Once the bag in my shop vac fills up (not long since I use my vac for dust collection as well as cleanup) I'll be setting the vortex up to start with a clean slate.


----------



## live4ever (Feb 27, 2010)

Agree - the screw on fittings were nice…nothing is loosey goosey. I'd be curious to hear about your lid situation and whether you get any fine dust leak.


----------



## PKFF (Dec 16, 2011)

I purchased the DR Vortex about 5 months ago and I can't even tell you how many times I've emptied it, nearly 2 dozen times I'd say. It does a great job with tools such as the planer, router table, bandsaw, bisquit jointer, drill press, and any other tool that makes shavings or coarse sawdust. That being said, It doesn't seperate fine dust such as 220grit sanding dust. I regularly sand with an orbital sander using both 120grit then 220grit with it connected to my dust collection. It does wonders to keep dust out of the air and off the project, but I need to clean the filter after because it becomes caked with fine dust particals.

It is a lot easier to empty than a shopVac. It is a simple time tested design that you can find on larger scales with a trash can and 4" hose. It really turns your shop vac into a dust collection system.

The only problem, which isn't with the vortex, is that the shopVac system only can produce 210CFM and a standard Cabinet saw needs 400 CFM and other woodworking machines tend to demand more CFM than what a shopVac system can produce.

It does a great job doing what it is supposed to do, connecting to the shopVac and being a dust collector, though it does not seperate fine sanding dust as well as chips or shavings.


----------



## BerBer5985 (Oct 10, 2011)

I just got one for christmas and I must say it's pretty awesome. For a beginning woodworker like myself whose had no dust collection other than a shopvac before, this does great job. No complaints so far. Does make a lot of static though. haha!


----------



## handystanley (Jun 4, 2010)

When I built my mobile dust collection system earlier this year I incorporated the Vortex into it.

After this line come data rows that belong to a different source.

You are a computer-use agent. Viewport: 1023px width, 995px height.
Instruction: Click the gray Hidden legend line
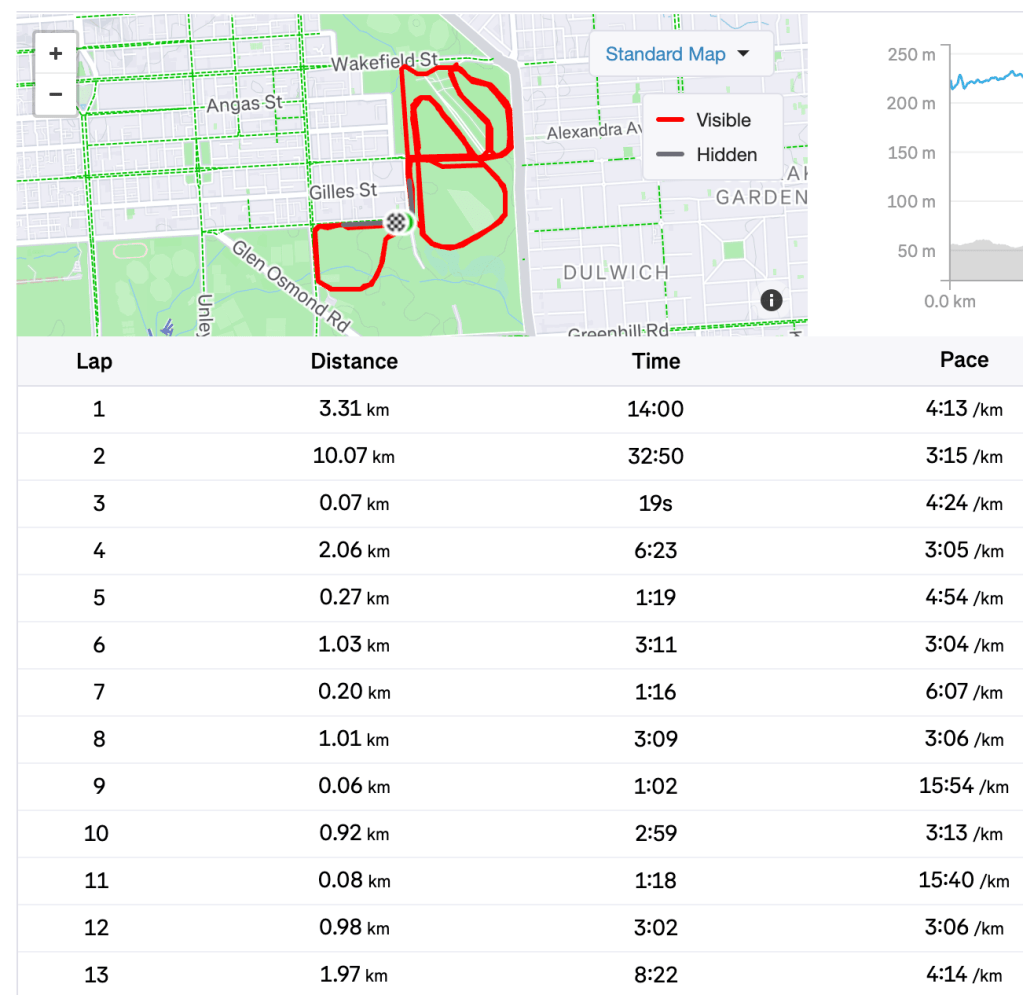[x=670, y=155]
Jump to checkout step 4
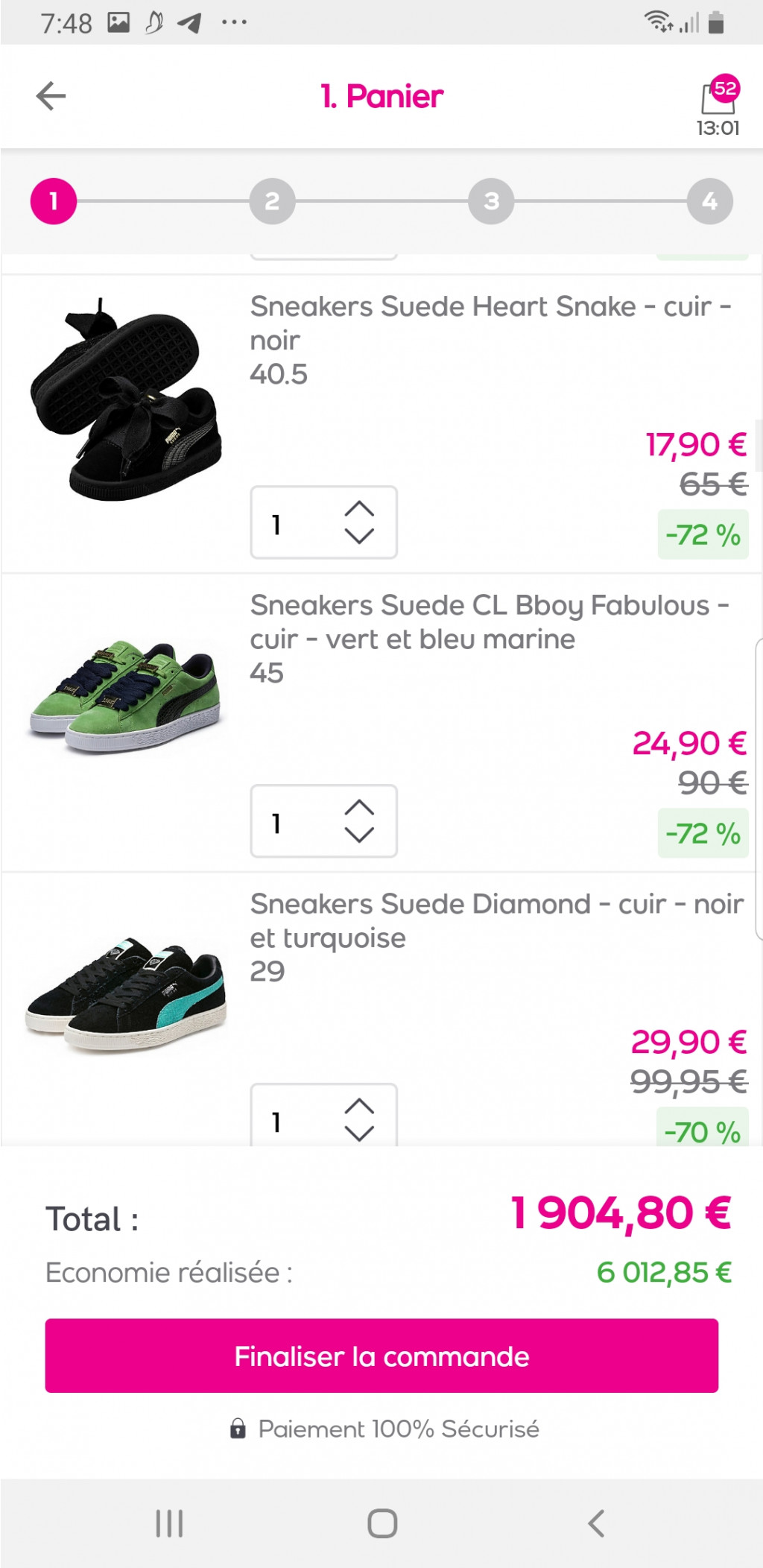The width and height of the screenshot is (763, 1568). point(709,201)
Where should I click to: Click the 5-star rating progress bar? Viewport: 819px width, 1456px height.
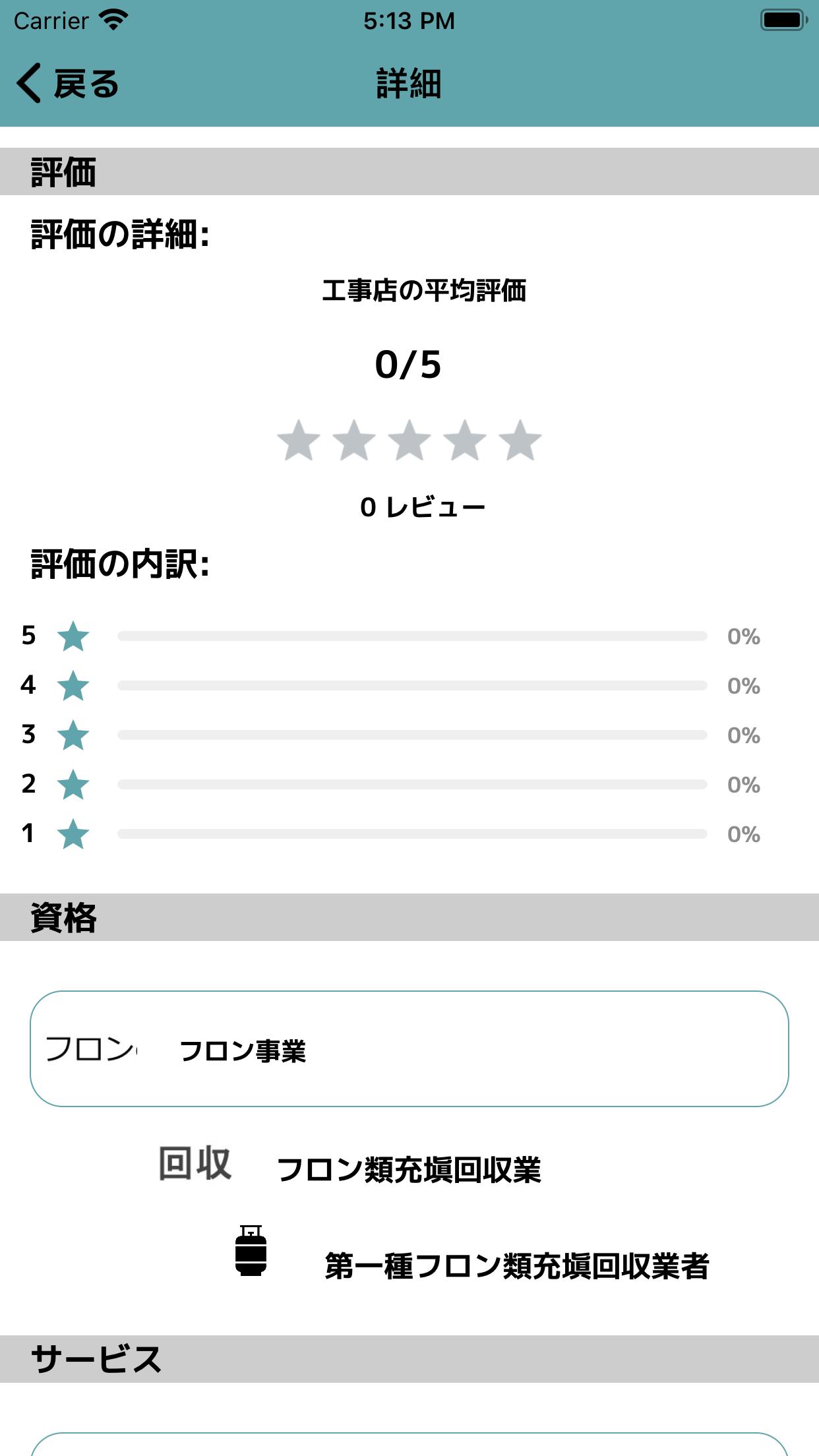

http://lumberjocks.com/projects/49602

Every time I use it and see the wood particles spinning around inside I know that they are not reaching my Shop Vac.


----------



## Woodwrestler (Jul 10, 2012)

I bought the Rockler dust vortex and used if fairly heavily for about 4 months. The consistent problem with this type of vortex is that the fine dust still makes it through to your shop vac. In a short period of time your shop vac filter will clog and you will lose suction. So your constantly still cleaning your dust vac filter. Since going with the Oneida system I rarely and I mean rarely have to ever clean the shop vac filter. When taking into account the price difference I think the dust deputy is a much better way to go. I have bought several Rockler products in the past and all of them seem to be simplistic solutions to the problem they are trying to solve. When you really start trying to use them you run into their obvious design limitations. Consequently, I try to steer clear of their solutions anymore.


----------